- WHAT YOU HAVE TO DO -
Transcribe, exactly and in full, every record shown below, while omitting its images.

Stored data
_ _ _ _
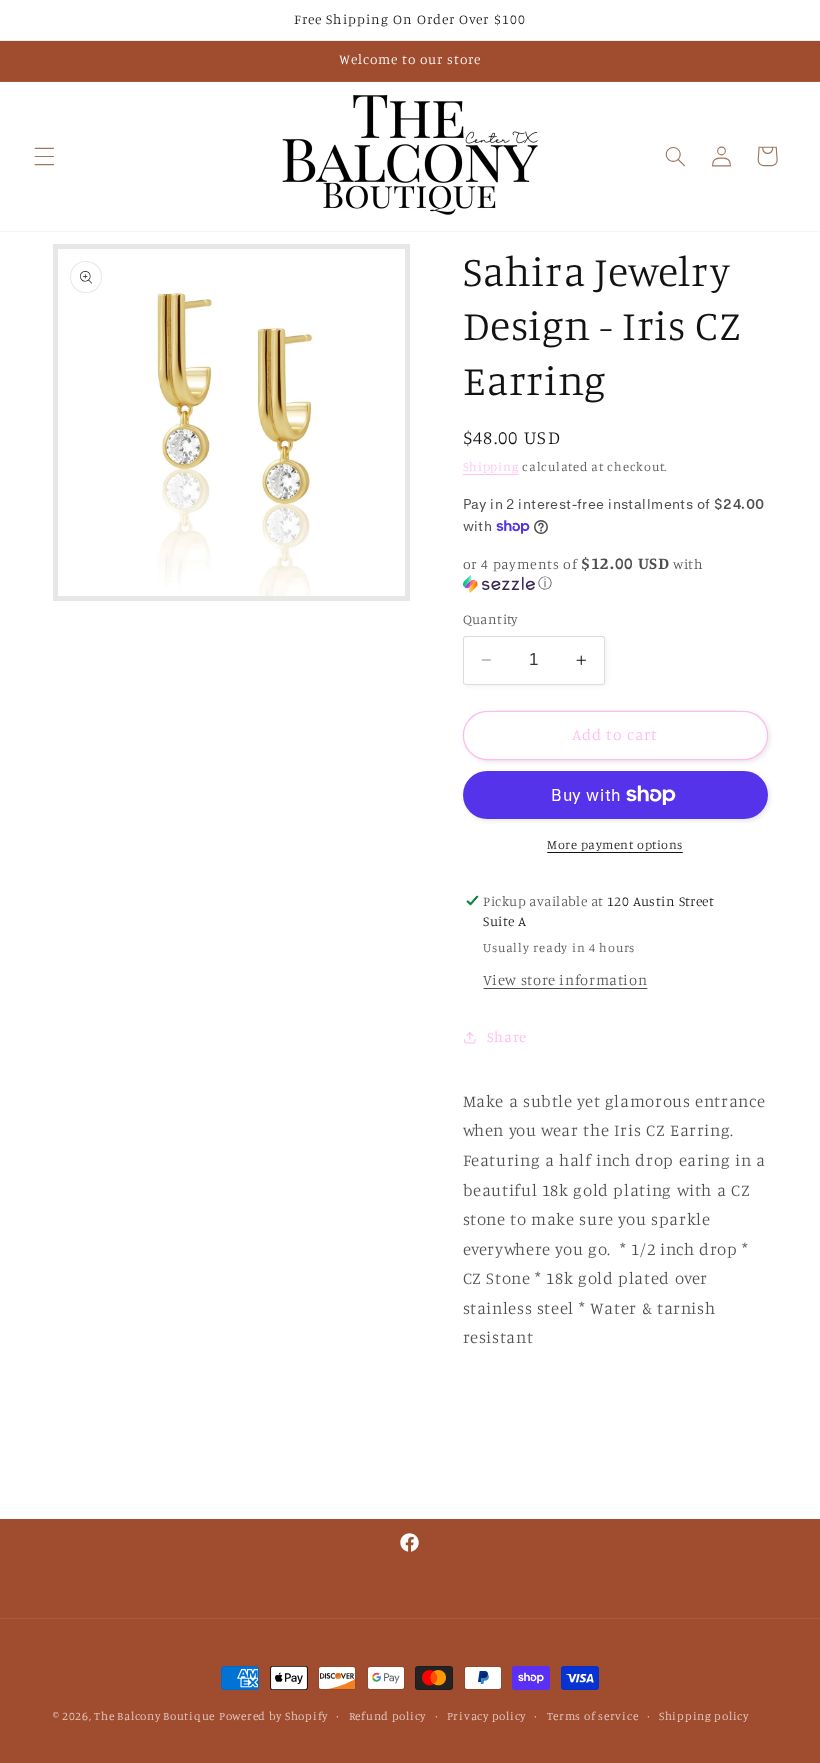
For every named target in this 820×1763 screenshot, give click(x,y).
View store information (565, 979)
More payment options (615, 844)
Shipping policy (704, 1716)
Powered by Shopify (273, 1716)
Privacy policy (486, 1716)
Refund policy (388, 1716)
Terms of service (593, 1716)
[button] (44, 156)
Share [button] (507, 1036)
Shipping (491, 466)
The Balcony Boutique (154, 1716)
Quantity (490, 619)
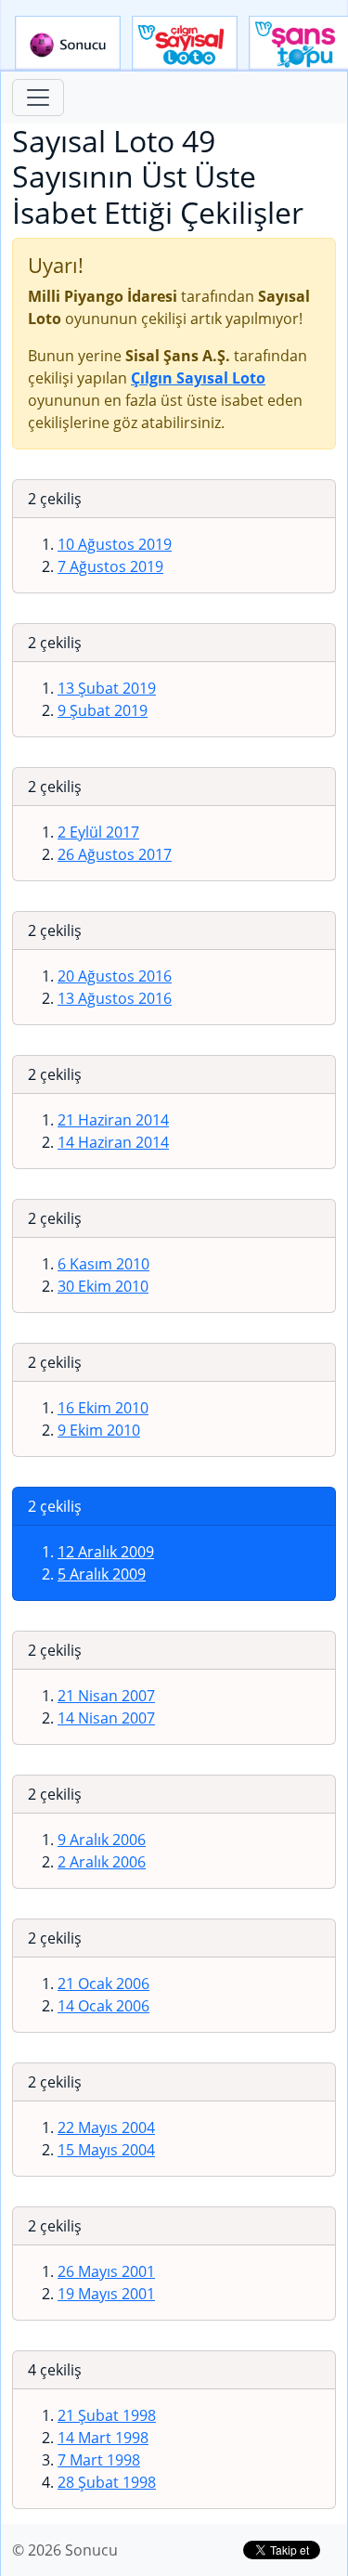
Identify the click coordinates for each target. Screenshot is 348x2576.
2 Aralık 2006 (102, 1862)
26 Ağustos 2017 (115, 854)
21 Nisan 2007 (106, 1695)
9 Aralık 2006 (102, 1839)
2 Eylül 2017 (98, 832)
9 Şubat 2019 (103, 710)
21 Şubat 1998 (107, 2415)
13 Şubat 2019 (107, 688)
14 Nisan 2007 (106, 1718)
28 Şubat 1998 (107, 2482)
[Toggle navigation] (38, 97)
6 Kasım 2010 (103, 1264)
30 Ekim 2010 (103, 1286)
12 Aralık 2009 (106, 1552)
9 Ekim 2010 (99, 1430)
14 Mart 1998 (103, 2437)
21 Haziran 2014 (113, 1120)
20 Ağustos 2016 (115, 976)
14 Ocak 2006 (103, 2006)
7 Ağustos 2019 (110, 566)
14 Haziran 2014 (113, 1142)
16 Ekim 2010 (103, 1408)
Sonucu (68, 44)
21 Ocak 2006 (103, 1983)
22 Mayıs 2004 (106, 2127)
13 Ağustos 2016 (115, 998)
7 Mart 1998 (99, 2460)
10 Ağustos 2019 (115, 544)
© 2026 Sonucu (65, 2550)
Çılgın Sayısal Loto (185, 44)
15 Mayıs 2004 (106, 2150)
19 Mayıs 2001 (106, 2293)
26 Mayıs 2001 (106, 2271)
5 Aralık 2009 (102, 1574)
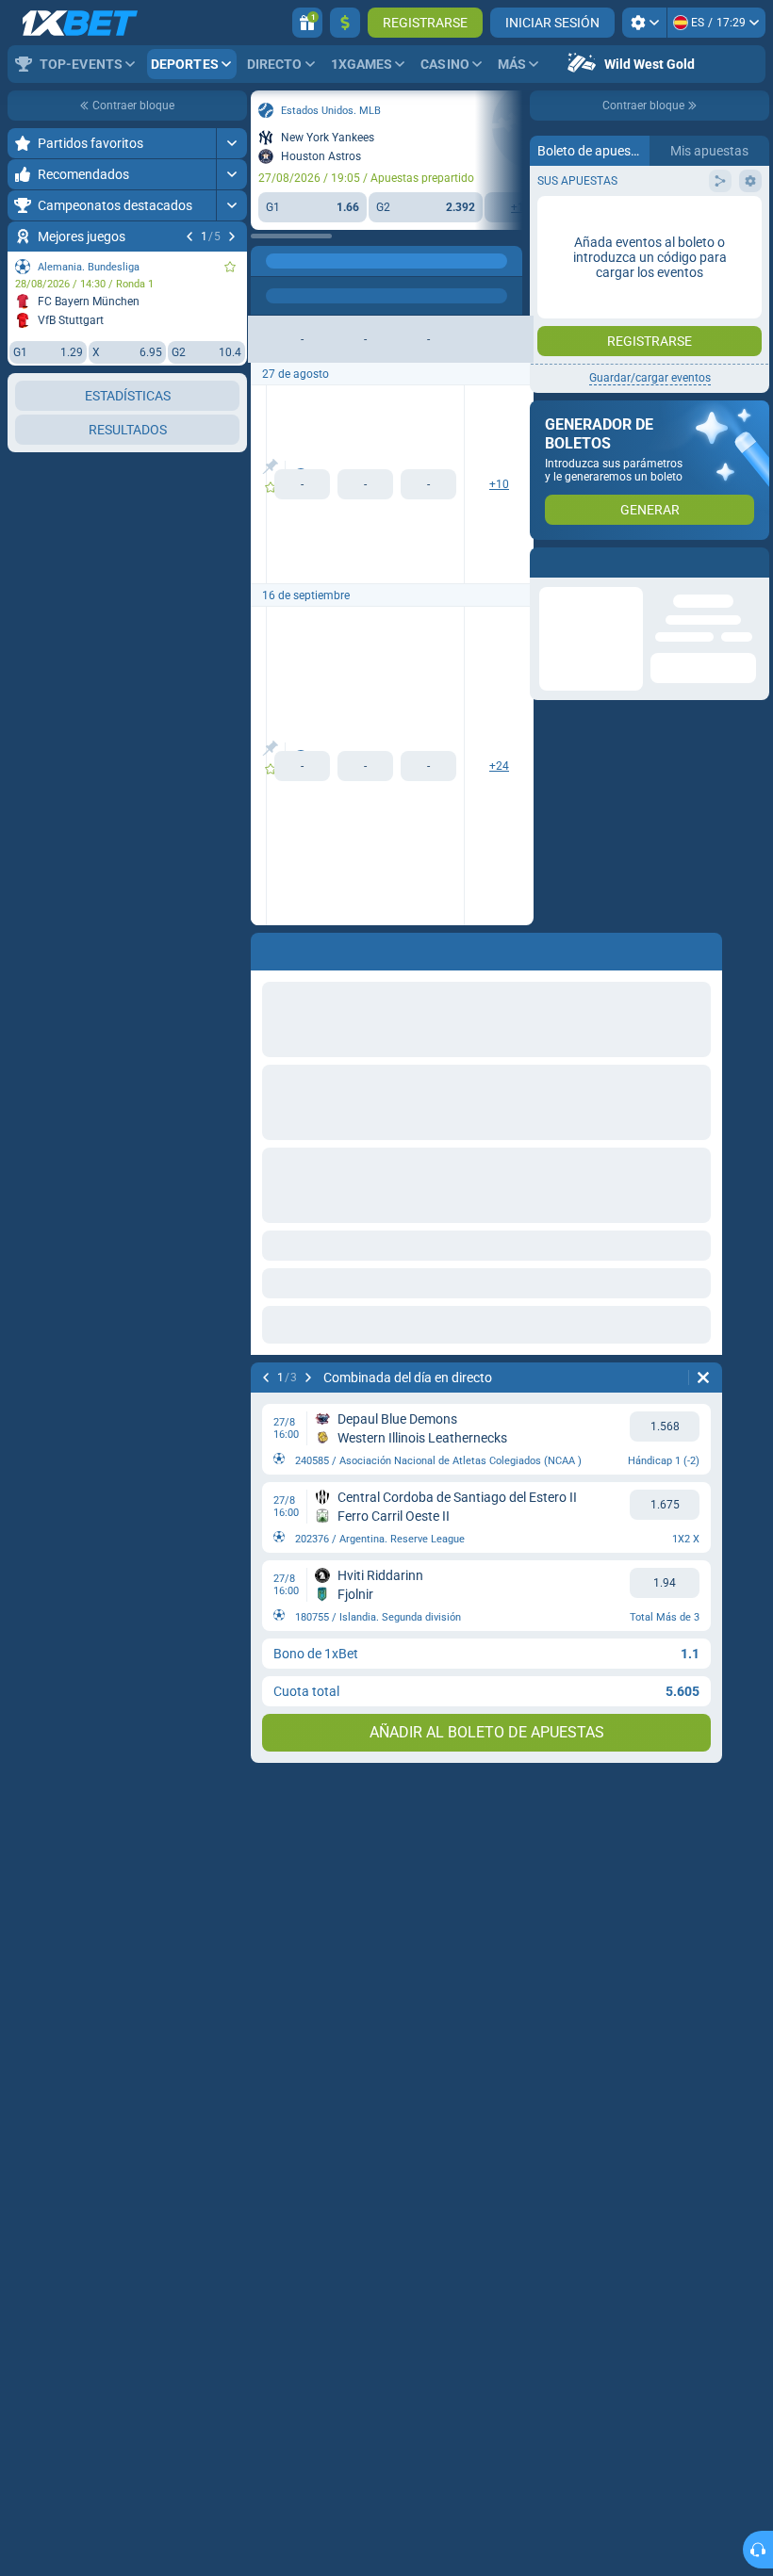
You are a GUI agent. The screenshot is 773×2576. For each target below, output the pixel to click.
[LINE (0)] (269, 261)
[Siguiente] (231, 236)
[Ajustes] (644, 23)
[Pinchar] (270, 466)
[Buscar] (507, 261)
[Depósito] (345, 23)
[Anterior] (189, 236)
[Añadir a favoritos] (230, 266)
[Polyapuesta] (305, 261)
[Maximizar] (231, 143)
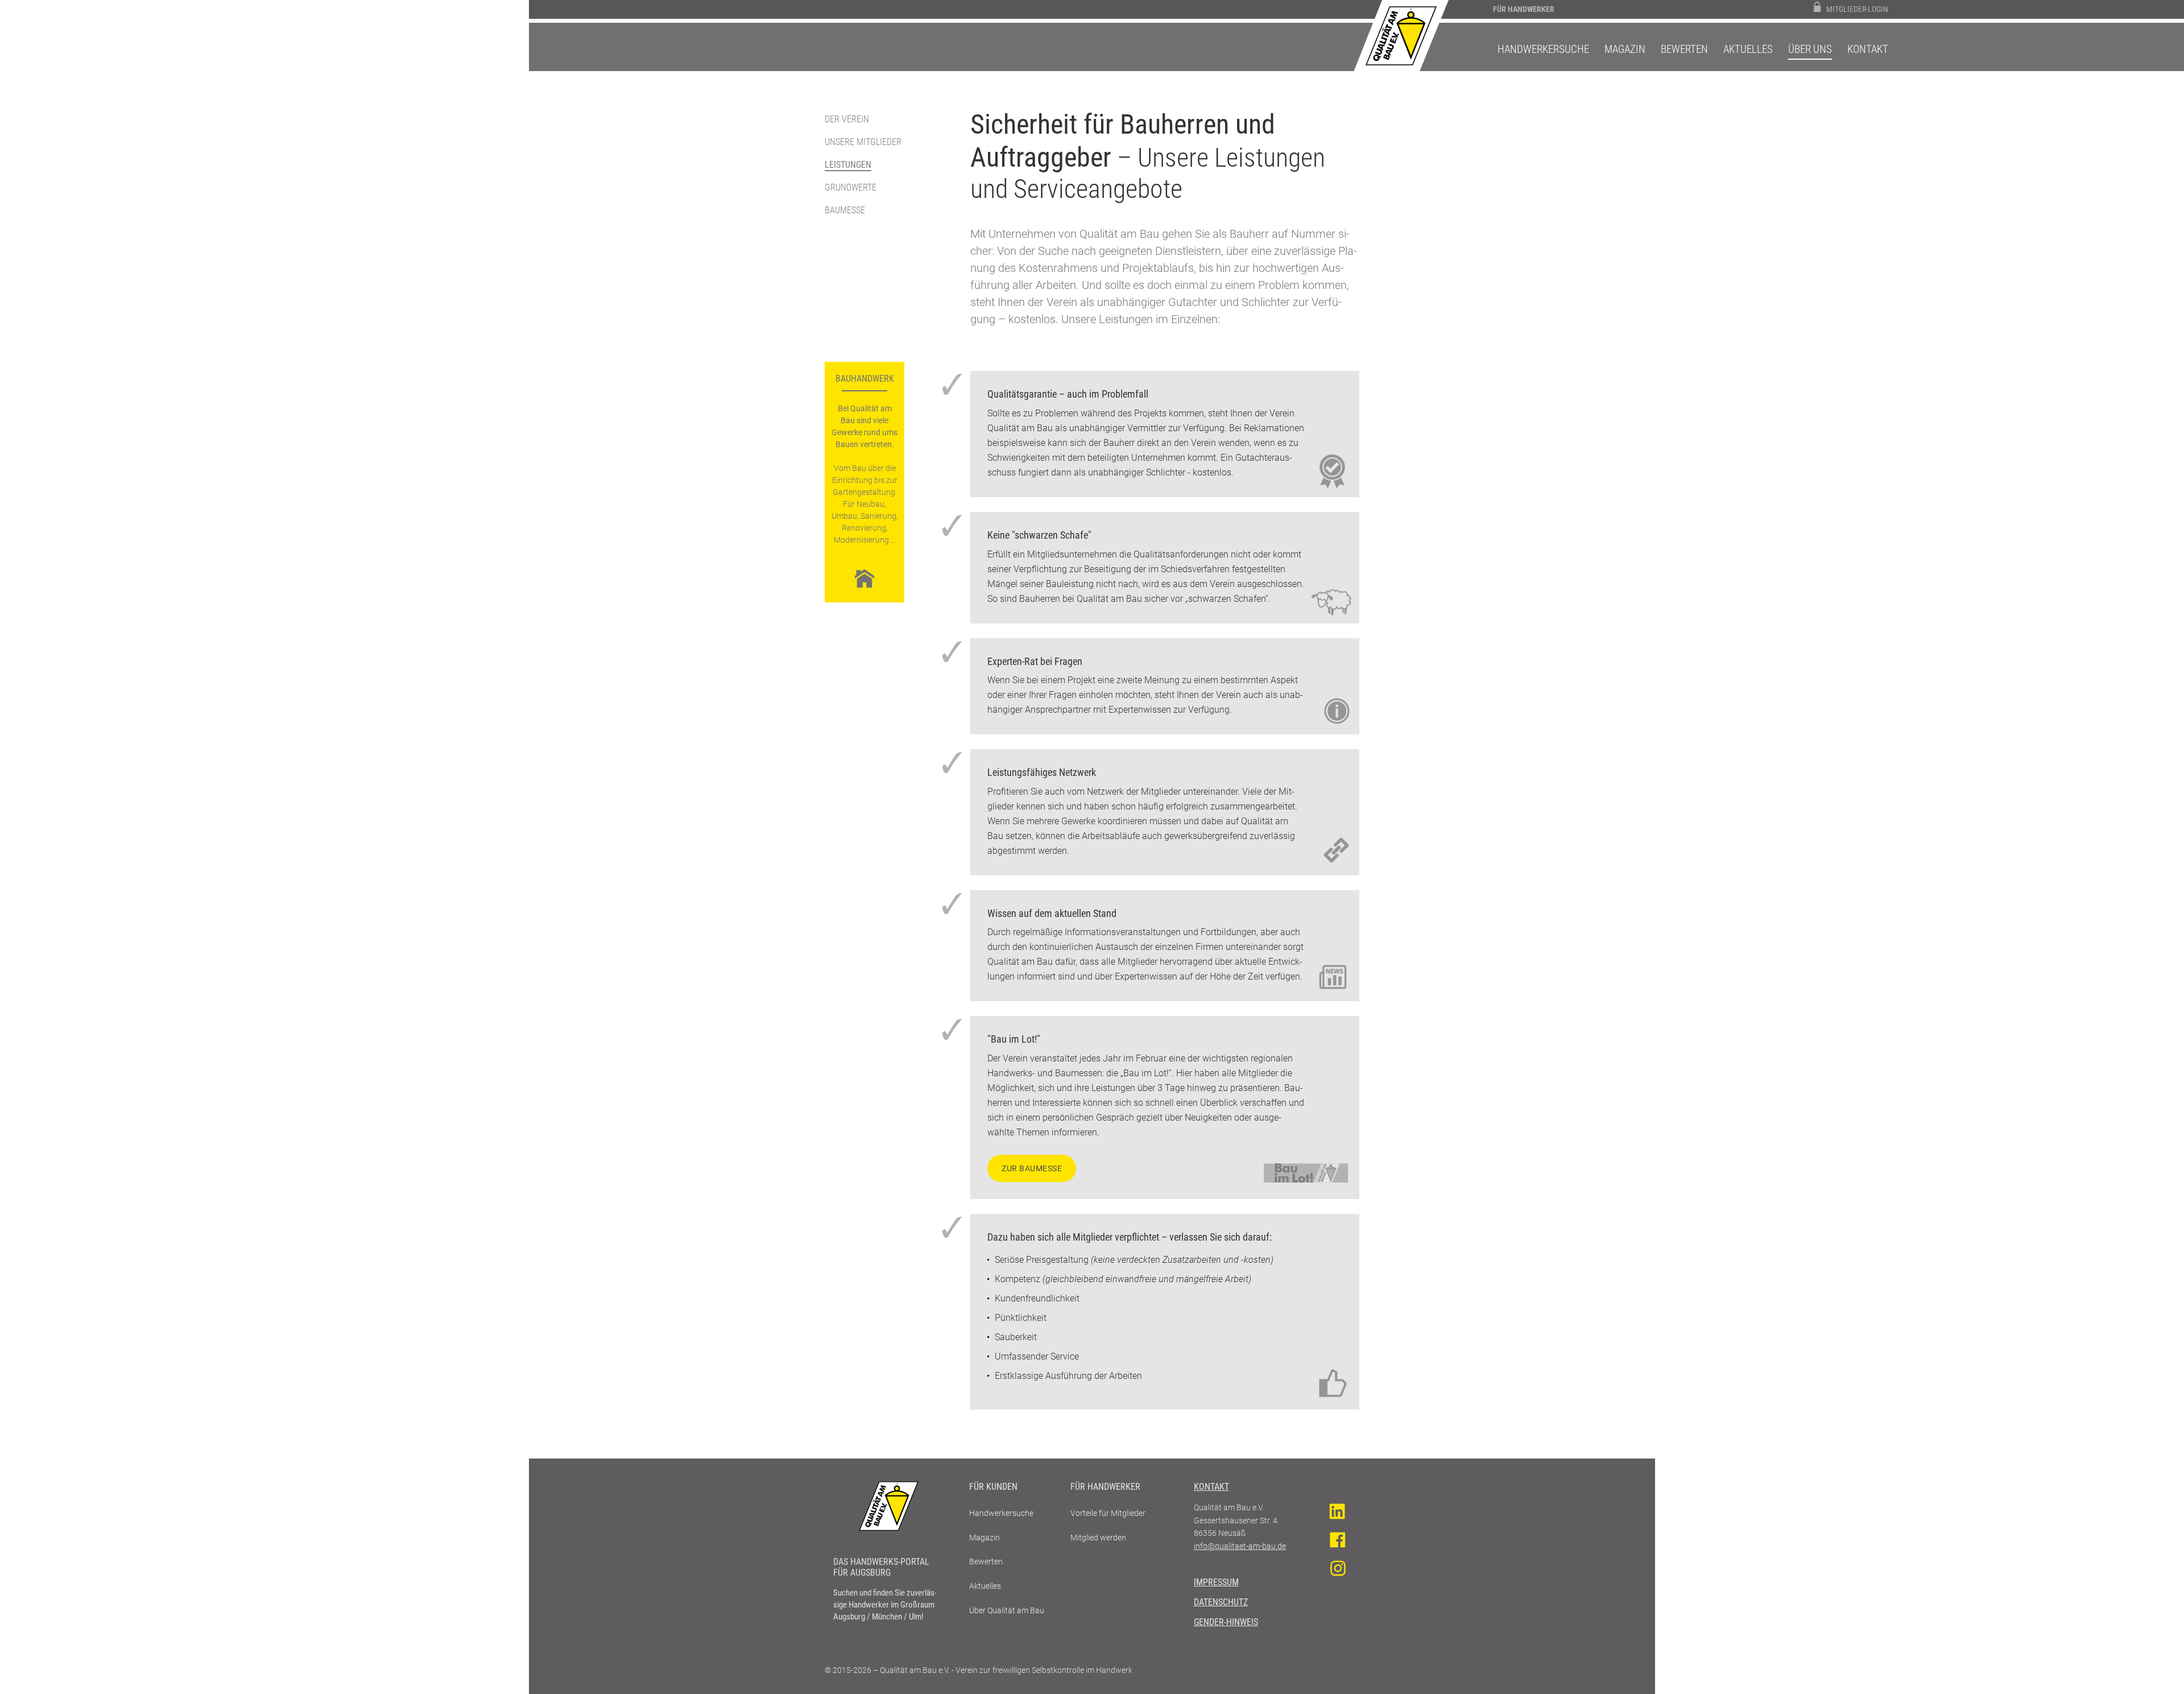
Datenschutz (1221, 1602)
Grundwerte (850, 187)
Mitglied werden (1098, 1537)
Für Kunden (993, 1486)
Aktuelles (1748, 49)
_ _ _ _
- ANSWER TO THE PROBLEM -
For every named target in this 820×1763 screenshot, give click(x,y).
View store information (565, 979)
More payment options (615, 844)
Shipping policy (704, 1716)
Powered by Shopify (273, 1716)
Privacy policy (486, 1716)
Refund policy (388, 1716)
Terms of service (593, 1716)
[button] (44, 156)
Share [button] (507, 1036)
Shipping (491, 466)
The Balcony Boutique (154, 1716)
Quantity (490, 619)
Identify the click coordinates for each target. Screenshot is 348x2576.
2 Aralık 2006 (102, 1862)
26 Ağustos 2017 (115, 854)
21 Nisan 2007 (106, 1695)
9 Aralık 2006 (102, 1839)
2 Eylül 2017 (98, 832)
9 Şubat 2019 (103, 710)
21 Şubat 1998 (107, 2415)
13 Şubat 2019 (107, 688)
14 Nisan 2007 (106, 1718)
28 Şubat 1998 (107, 2482)
[Toggle navigation] (38, 97)
6 Kasım 2010 (103, 1264)
30 Ekim 2010 (103, 1286)
12 Aralık 2009 (106, 1552)
9 Ekim 2010 (99, 1430)
14 Mart 1998 (103, 2437)
21 Haziran 2014 (113, 1120)
20 Ağustos 2016 (115, 976)
14 Ocak 2006 (103, 2006)
7 Ağustos 2019 (110, 566)
14 Haziran 2014 (113, 1142)
16 Ekim 2010 (103, 1408)
Sonucu (68, 44)
21 Ocak 2006 (103, 1983)
22 Mayıs 2004 (106, 2127)
13 Ağustos 2016 (115, 998)
7 Mart 1998 (99, 2460)
10 Ağustos 2019 (115, 544)
© 2026 Sonucu (65, 2550)
Çılgın Sayısal Loto (185, 44)
15 Mayıs 2004 (106, 2150)
19 Mayıs 2001 (106, 2293)
26 Mayıs 2001 (106, 2271)
5 Aralık 2009 (102, 1574)
You are a GUI agent. The screenshot is 773×2576. For each target below, output the pixel to click.
[LINE (0)] (269, 261)
[Siguiente] (231, 236)
[Ajustes] (644, 23)
[Pinchar] (270, 466)
[Buscar] (507, 261)
[Depósito] (345, 23)
[Anterior] (189, 236)
[Añadir a favoritos] (230, 266)
[Polyapuesta] (305, 261)
[Maximizar] (231, 143)
Datenschutz (1221, 1602)
Grundwerte (850, 187)
Mitglied werden (1098, 1537)
Für Kunden (993, 1486)
Aktuelles (1748, 49)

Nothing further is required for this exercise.